WHAT YOU WILL DO – From the entries below, reproduce exactly the line containing "This screenshot has height=561, width=900.", the line containing "Task: Click the bow tie product icon", and every line in between, with nothing added.

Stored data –
"""

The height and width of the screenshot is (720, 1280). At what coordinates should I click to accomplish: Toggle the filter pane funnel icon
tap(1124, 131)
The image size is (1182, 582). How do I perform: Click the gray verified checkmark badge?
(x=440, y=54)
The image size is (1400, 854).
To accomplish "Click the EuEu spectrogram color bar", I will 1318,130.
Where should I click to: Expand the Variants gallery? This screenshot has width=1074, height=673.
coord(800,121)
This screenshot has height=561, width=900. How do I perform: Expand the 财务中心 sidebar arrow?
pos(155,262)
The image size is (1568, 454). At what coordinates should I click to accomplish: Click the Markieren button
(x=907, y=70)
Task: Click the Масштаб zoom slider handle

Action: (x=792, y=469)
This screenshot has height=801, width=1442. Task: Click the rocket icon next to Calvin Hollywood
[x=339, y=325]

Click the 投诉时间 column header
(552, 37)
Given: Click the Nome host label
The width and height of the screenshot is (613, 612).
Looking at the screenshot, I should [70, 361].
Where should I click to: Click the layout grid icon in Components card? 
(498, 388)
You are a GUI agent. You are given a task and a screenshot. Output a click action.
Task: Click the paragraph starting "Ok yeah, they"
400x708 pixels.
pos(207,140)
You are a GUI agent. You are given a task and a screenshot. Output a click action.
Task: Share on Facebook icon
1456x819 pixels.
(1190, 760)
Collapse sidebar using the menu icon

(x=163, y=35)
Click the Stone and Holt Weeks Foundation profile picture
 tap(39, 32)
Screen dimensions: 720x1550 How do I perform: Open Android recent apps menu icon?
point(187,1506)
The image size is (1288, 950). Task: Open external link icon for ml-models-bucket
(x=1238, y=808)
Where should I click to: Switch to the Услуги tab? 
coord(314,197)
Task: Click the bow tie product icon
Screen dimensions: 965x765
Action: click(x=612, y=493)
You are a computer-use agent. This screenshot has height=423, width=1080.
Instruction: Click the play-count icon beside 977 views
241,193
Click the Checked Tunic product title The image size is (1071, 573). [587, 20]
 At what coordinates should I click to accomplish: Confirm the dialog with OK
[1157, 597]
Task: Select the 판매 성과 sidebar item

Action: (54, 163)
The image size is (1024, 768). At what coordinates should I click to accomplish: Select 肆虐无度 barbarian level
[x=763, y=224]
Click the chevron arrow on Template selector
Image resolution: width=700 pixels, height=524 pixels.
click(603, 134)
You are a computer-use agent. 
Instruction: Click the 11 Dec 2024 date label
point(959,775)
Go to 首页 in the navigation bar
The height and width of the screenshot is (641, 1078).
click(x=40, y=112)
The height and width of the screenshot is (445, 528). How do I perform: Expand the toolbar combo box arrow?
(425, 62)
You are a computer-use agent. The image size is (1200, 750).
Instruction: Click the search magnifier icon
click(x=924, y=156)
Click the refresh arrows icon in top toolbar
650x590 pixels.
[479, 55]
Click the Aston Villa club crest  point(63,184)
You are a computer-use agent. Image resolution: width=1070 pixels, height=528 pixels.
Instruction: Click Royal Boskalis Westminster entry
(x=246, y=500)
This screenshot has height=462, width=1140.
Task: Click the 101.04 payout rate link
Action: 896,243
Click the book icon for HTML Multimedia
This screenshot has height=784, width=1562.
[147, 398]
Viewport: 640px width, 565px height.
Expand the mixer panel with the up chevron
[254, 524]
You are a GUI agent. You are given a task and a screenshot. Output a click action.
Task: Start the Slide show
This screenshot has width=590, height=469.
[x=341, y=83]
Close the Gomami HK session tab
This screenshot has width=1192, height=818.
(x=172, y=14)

"""

OUTPUT –
This screenshot has height=561, width=900. How do I perform: Expand the 财务中心 sidebar arrow?
pos(155,262)
The image size is (1568, 454). At what coordinates should I click to accomplish: Click the Markieren button
(x=907, y=70)
Task: Click the Масштаб zoom slider handle

Action: (x=792, y=469)
This screenshot has height=801, width=1442. Task: Click the rocket icon next to Calvin Hollywood
[x=339, y=325]

Click the 投诉时间 column header
(552, 37)
Given: Click the Nome host label
The width and height of the screenshot is (613, 612).
Looking at the screenshot, I should [70, 361].
Where should I click to: Click the layout grid icon in Components card? 
(498, 388)
You are a GUI agent. You are given a task and a screenshot. Output a click action.
Task: Click the paragraph starting "Ok yeah, they"
400x708 pixels.
pos(207,140)
You are a GUI agent. You are given a task and a screenshot. Output a click action.
Task: Share on Facebook icon
1456x819 pixels.
(1190, 760)
Collapse sidebar using the menu icon

(x=163, y=35)
Click the Stone and Holt Weeks Foundation profile picture
 tap(39, 32)
Screen dimensions: 720x1550 How do I perform: Open Android recent apps menu icon?
point(187,1506)
The image size is (1288, 950). Task: Open external link icon for ml-models-bucket
(x=1238, y=808)
Where should I click to: Switch to the Услуги tab? 
coord(314,197)
Task: Click the bow tie product icon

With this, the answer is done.